Output only the lines from the line holding "Task: Select the default grid view icon" through the close of the records, exactly as they appear, with all pictures omitted.
START Supplied records
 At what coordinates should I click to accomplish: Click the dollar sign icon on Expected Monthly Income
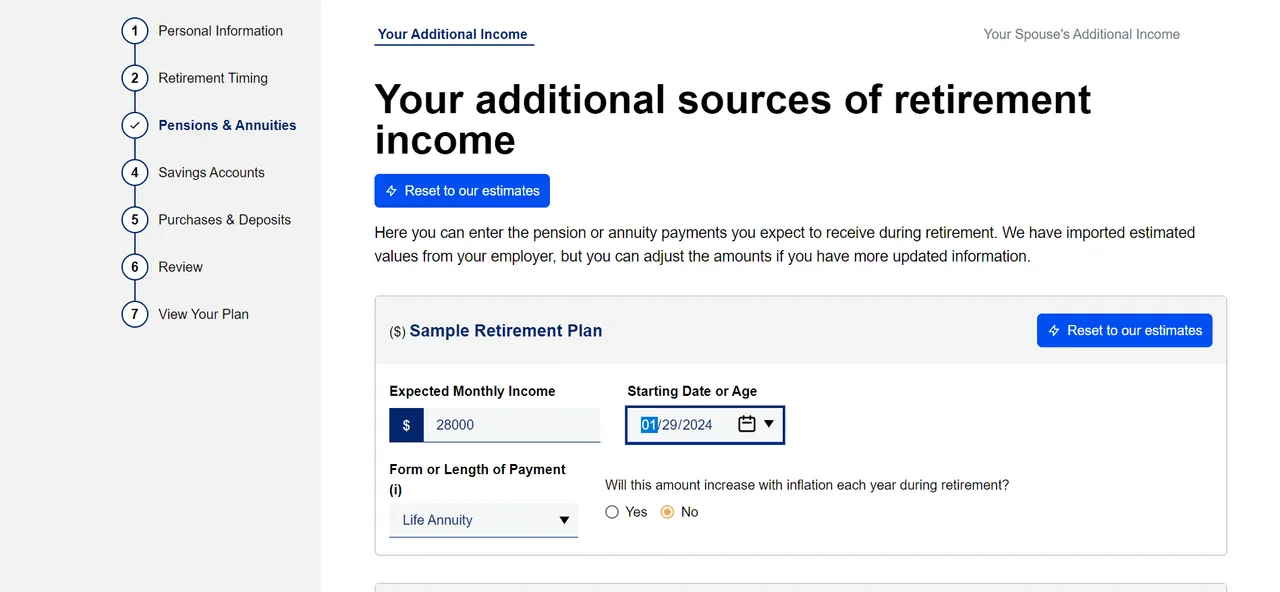click(x=406, y=424)
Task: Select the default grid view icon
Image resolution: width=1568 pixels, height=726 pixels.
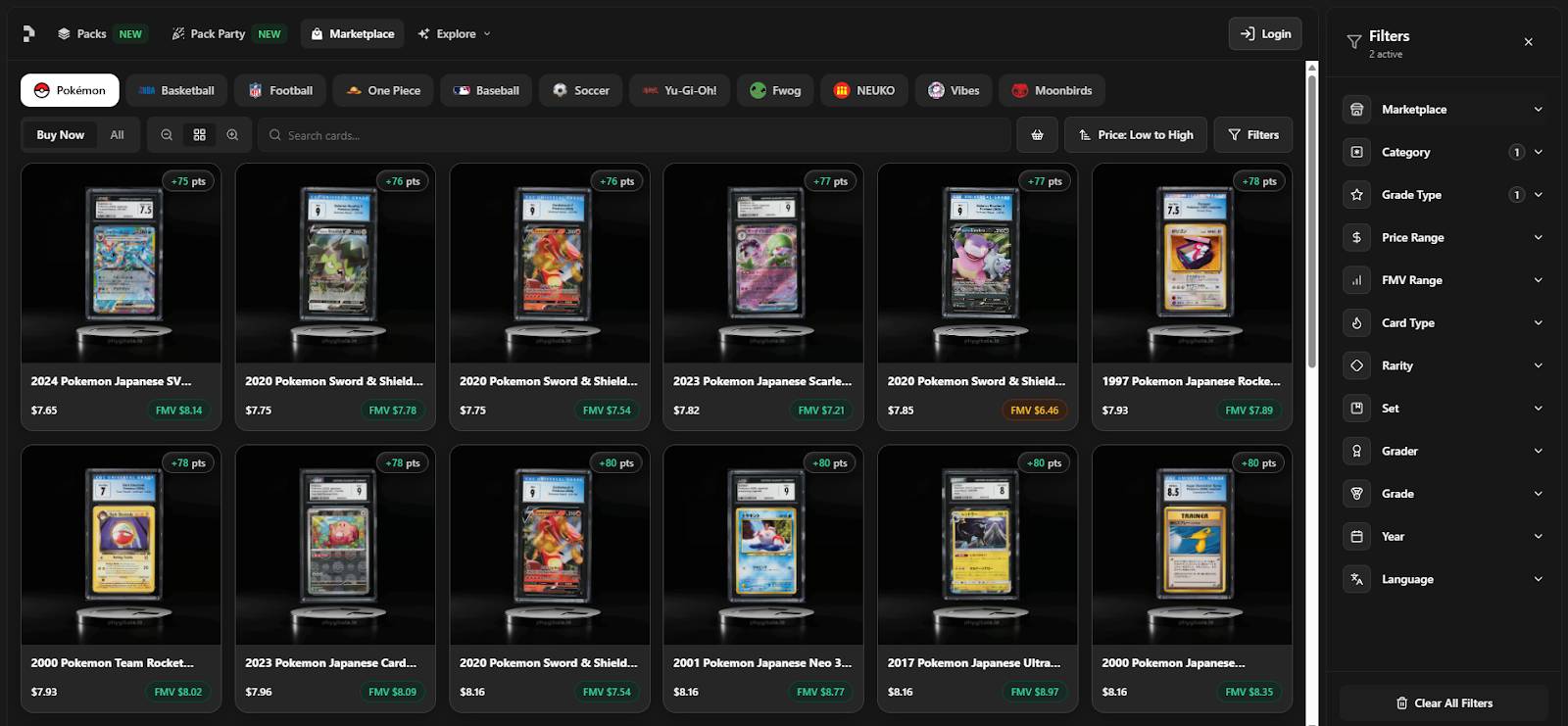Action: tap(200, 135)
END Supplied records
# Task output
Task: Select the default grid view icon
Image resolution: width=1568 pixels, height=726 pixels.
Action: tap(200, 135)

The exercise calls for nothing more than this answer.